Plan out tomorrow’s schedule the day before, said Dovid Spinka, a staff clinician at the Center for Anxiety in New York City. Prep or plan your meals for the week. Lay out your clothes in the evening, or – like Steve Jobs – develop a uniform.
If you begin to fade during the day, take a short break, go for a walk or practice mindfulness or breathing exercises, Spinka said. Prioritize your decisions, and try to focus on one at a time. If you’re facing a big decision but feel drained, take a nap or grab a snack. Write down your initial thoughts, but don’t make the decision yet. Come back to it when you’re feeling refreshed, or proactively delay the decision to a set date.

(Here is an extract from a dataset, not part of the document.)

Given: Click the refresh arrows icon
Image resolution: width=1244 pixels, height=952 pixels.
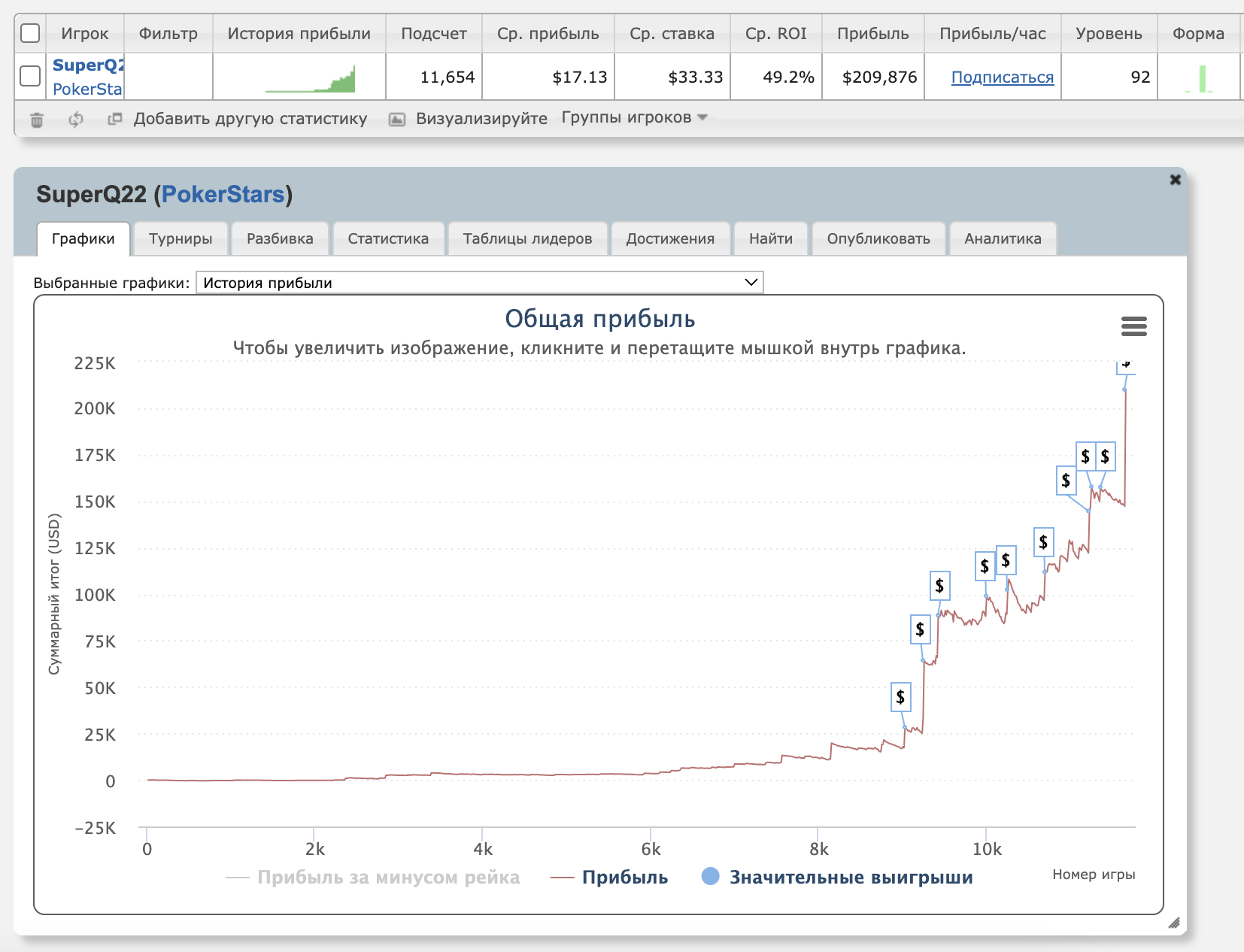Looking at the screenshot, I should (x=76, y=120).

Especially in highly emotional times, people who tend to suppress their emotions may be more prone to experience decision fatigue, said Grant Pignatiello, a researcher at Case Western Reserve University. It’s important to be aware of how you’re feeling and talk to others about it.
“We are all going through a collective trauma of this pandemic, so it’s important that we cut ourselves a little slack. If we need to take a nap at the end of the day, watch Netflix or go for a walk, it’s OK,” Pignatiello said.
For Bell, that means granting herself some grace.
“I feel like we’re all – even the coolest cucumbers – we’re all at a higher stress level now,” she said. “So try to have some grace for yourself and others, and understand that we’re all doing the best we think we can.”